▶ **WHAT TO DO**:
For this task, retype the records below exactly.

DATA Start Marker

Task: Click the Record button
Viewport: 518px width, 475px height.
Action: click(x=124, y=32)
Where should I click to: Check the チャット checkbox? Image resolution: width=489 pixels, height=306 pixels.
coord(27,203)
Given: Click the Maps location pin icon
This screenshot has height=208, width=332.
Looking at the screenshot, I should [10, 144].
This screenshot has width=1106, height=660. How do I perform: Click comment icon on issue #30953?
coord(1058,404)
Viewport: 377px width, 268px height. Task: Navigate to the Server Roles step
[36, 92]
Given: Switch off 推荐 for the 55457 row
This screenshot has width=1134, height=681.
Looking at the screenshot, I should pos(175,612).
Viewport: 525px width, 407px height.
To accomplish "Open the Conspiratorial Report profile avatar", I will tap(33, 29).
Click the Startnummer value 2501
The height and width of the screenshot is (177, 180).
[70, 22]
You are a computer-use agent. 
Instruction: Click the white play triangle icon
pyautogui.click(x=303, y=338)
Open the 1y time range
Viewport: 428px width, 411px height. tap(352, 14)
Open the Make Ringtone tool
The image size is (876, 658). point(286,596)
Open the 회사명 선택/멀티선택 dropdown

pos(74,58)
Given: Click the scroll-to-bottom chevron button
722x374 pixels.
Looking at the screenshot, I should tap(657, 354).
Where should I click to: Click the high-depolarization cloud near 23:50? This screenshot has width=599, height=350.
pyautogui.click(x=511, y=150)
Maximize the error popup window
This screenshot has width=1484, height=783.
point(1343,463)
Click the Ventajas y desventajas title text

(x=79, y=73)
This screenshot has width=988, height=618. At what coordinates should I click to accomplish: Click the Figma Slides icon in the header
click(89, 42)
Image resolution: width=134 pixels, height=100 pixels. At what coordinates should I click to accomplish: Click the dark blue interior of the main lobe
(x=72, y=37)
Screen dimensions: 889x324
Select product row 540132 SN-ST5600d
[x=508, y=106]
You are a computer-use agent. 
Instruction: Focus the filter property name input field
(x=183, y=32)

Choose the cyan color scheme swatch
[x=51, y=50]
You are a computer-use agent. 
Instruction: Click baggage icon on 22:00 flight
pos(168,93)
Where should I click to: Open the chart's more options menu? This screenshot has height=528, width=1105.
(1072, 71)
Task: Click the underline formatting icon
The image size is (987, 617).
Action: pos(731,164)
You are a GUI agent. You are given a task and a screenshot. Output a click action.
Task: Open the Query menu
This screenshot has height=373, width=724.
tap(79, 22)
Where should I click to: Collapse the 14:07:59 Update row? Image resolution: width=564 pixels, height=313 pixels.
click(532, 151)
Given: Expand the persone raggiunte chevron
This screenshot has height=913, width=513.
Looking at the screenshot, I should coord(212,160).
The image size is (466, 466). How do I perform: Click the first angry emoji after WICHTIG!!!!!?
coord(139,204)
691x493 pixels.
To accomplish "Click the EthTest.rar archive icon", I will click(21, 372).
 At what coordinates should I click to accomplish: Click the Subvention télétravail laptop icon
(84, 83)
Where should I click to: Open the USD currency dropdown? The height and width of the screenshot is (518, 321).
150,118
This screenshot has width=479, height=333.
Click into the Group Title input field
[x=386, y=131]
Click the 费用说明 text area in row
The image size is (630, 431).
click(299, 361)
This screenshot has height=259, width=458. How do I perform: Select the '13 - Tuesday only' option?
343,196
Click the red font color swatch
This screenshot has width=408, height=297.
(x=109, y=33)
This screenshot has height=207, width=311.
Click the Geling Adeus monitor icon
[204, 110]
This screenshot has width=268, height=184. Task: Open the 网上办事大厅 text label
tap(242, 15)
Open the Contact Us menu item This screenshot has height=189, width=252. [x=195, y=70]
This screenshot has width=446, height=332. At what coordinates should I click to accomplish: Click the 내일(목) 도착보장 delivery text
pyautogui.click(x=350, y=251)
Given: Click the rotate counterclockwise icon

DATA End Marker

▶ **RESULT OF THE EXERCISE**:
Task: Click the Record button
Viewport: 518px width, 475px height.
Action: click(x=124, y=32)
Where should I click to: Check the チャット checkbox? Image resolution: width=489 pixels, height=306 pixels.
coord(27,203)
Given: Click the Maps location pin icon
This screenshot has height=208, width=332.
Looking at the screenshot, I should [10, 144].
This screenshot has width=1106, height=660. How do I perform: Click comment icon on issue #30953?
coord(1058,404)
Viewport: 377px width, 268px height. Task: Navigate to the Server Roles step
[36, 92]
Given: Switch off 推荐 for the 55457 row
This screenshot has width=1134, height=681.
Looking at the screenshot, I should pos(175,612).
Viewport: 525px width, 407px height.
To accomplish "Open the Conspiratorial Report profile avatar", I will tap(33, 29).
Click the Startnummer value 2501
The height and width of the screenshot is (177, 180).
[70, 22]
You are a computer-use agent. 
Instruction: Click the white play triangle icon
pyautogui.click(x=303, y=338)
Open the 1y time range
Viewport: 428px width, 411px height. tap(352, 14)
Open the Make Ringtone tool
The image size is (876, 658). point(286,596)
Open the 회사명 선택/멀티선택 dropdown

pos(74,58)
Given: Click the scroll-to-bottom chevron button
722x374 pixels.
Looking at the screenshot, I should tap(657, 354).
Where should I click to: Click the high-depolarization cloud near 23:50? This screenshot has width=599, height=350.
pyautogui.click(x=511, y=150)
Maximize the error popup window
This screenshot has width=1484, height=783.
point(1343,463)
Click the Ventajas y desventajas title text

(x=79, y=73)
This screenshot has width=988, height=618. At what coordinates should I click to accomplish: Click the Figma Slides icon in the header
click(89, 42)
Image resolution: width=134 pixels, height=100 pixels. At what coordinates should I click to accomplish: Click the dark blue interior of the main lobe
(x=72, y=37)
Screen dimensions: 889x324
Select product row 540132 SN-ST5600d
[x=508, y=106]
You are a computer-use agent. 
Instruction: Focus the filter property name input field
(x=183, y=32)

Choose the cyan color scheme swatch
[x=51, y=50]
You are a computer-use agent. 
Instruction: Click baggage icon on 22:00 flight
pos(168,93)
Where should I click to: Open the chart's more options menu? This screenshot has height=528, width=1105.
(1072, 71)
Task: Click the underline formatting icon
The image size is (987, 617).
Action: pos(731,164)
You are a GUI agent. You are given a task and a screenshot. Output a click action.
Task: Open the Query menu
This screenshot has height=373, width=724.
tap(79, 22)
Where should I click to: Collapse the 14:07:59 Update row? Image resolution: width=564 pixels, height=313 pixels.
click(532, 151)
Given: Expand the persone raggiunte chevron
This screenshot has height=913, width=513.
Looking at the screenshot, I should coord(212,160).
The image size is (466, 466). How do I perform: Click the first angry emoji after WICHTIG!!!!!?
coord(139,204)
691x493 pixels.
To accomplish "Click the EthTest.rar archive icon", I will click(21, 372).
 At what coordinates should I click to accomplish: Click the Subvention télétravail laptop icon
(84, 83)
Where should I click to: Open the USD currency dropdown? The height and width of the screenshot is (518, 321).
150,118
This screenshot has width=479, height=333.
Click into the Group Title input field
[x=386, y=131]
Click the 费用说明 text area in row
The image size is (630, 431).
click(299, 361)
This screenshot has height=259, width=458. How do I perform: Select the '13 - Tuesday only' option?
343,196
Click the red font color swatch
This screenshot has width=408, height=297.
(x=109, y=33)
This screenshot has height=207, width=311.
Click the Geling Adeus monitor icon
[204, 110]
This screenshot has width=268, height=184. Task: Open the 网上办事大厅 text label
tap(242, 15)
Open the Contact Us menu item This screenshot has height=189, width=252. [x=195, y=70]
This screenshot has width=446, height=332. At what coordinates should I click to accomplish: Click the 내일(목) 도착보장 delivery text
pyautogui.click(x=350, y=251)
Given: Click the rotate counterclockwise icon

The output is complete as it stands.